• [What you are asked to do]
Please give back, word for word, only the lines starting at the one containing "LV (111, 2554)" and ending at the one containing "Forskolin (17, 2319)" within the material below.

▼▼▼

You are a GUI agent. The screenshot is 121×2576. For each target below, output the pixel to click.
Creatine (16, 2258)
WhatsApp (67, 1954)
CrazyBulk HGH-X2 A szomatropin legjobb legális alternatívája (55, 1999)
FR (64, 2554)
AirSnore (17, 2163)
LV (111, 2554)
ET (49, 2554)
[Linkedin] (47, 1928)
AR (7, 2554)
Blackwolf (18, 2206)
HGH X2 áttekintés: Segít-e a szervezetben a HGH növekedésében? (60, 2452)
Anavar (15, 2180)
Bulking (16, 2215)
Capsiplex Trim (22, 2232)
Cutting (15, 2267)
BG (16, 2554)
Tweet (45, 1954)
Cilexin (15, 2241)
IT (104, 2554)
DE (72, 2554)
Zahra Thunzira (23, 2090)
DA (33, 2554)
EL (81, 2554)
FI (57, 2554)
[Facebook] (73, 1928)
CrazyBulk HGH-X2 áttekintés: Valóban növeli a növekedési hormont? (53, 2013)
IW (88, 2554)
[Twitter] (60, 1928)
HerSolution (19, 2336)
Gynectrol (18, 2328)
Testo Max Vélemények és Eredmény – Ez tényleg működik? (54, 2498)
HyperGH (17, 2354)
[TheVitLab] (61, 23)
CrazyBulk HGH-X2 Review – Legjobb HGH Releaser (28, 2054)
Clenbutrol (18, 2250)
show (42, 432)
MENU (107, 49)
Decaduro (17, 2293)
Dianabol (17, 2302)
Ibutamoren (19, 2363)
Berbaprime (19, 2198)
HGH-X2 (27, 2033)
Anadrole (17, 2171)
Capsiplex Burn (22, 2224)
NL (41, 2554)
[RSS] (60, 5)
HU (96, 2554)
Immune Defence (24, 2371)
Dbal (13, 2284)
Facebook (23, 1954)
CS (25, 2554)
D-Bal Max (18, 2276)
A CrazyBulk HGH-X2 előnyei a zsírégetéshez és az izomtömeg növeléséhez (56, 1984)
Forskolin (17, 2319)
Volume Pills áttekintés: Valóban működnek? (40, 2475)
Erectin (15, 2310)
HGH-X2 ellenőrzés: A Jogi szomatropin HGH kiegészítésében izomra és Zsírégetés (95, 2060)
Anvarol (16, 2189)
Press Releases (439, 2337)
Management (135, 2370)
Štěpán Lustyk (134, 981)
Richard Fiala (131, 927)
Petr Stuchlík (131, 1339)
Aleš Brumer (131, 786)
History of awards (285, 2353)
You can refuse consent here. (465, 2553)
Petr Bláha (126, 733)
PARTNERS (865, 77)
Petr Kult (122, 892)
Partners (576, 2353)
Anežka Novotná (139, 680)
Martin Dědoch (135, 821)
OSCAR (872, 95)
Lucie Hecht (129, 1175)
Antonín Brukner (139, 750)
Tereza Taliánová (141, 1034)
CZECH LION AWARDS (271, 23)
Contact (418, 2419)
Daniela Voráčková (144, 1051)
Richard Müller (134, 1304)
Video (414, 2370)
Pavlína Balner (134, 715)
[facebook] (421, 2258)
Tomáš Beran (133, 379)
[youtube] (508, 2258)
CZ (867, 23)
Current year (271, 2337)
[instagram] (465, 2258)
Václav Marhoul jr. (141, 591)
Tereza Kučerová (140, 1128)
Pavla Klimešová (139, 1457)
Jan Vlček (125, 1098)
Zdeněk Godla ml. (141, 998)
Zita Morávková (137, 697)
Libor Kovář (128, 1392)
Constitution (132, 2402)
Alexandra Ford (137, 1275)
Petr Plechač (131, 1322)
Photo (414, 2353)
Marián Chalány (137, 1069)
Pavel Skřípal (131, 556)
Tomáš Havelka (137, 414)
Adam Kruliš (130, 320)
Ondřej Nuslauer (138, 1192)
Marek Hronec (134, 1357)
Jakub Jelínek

▲▲▲

• [Written response]
LV (111, 2554)
ET (49, 2554)
[Linkedin] (47, 1928)
AR (7, 2554)
Blackwolf (18, 2206)
HGH X2 áttekintés: Segít-e a szervezetben a HGH növekedésében? (60, 2452)
Anavar (15, 2180)
Bulking (16, 2215)
Capsiplex Trim (22, 2232)
Cutting (15, 2267)
BG (16, 2554)
Tweet (45, 1954)
Cilexin (15, 2241)
IT (104, 2554)
DE (72, 2554)
Zahra Thunzira (23, 2090)
DA (33, 2554)
EL (81, 2554)
FI (57, 2554)
[Facebook] (73, 1928)
CrazyBulk HGH-X2 áttekintés: Valóban növeli a növekedési hormont? (53, 2013)
IW (88, 2554)
[Twitter] (60, 1928)
HerSolution (19, 2336)
Gynectrol (18, 2328)
Testo Max Vélemények és Eredmény – Ez tényleg működik? (54, 2498)
HyperGH (17, 2354)
[TheVitLab] (61, 23)
CrazyBulk HGH-X2 Review – Legjobb HGH Releaser (28, 2054)
Clenbutrol (18, 2250)
show (42, 432)
MENU (107, 49)
Decaduro (17, 2293)
Dianabol (17, 2302)
Ibutamoren (19, 2363)
Berbaprime (19, 2198)
HGH-X2 (27, 2033)
Anadrole (17, 2171)
Capsiplex Burn (22, 2224)
NL (41, 2554)
[RSS] (60, 5)
HU (96, 2554)
Immune Defence (24, 2371)
Dbal (13, 2284)
Facebook (23, 1954)
CS (25, 2554)
D-Bal Max (18, 2276)
A CrazyBulk HGH-X2 előnyei a zsírégetéshez és az izomtömeg növeléséhez (56, 1984)
Forskolin (17, 2319)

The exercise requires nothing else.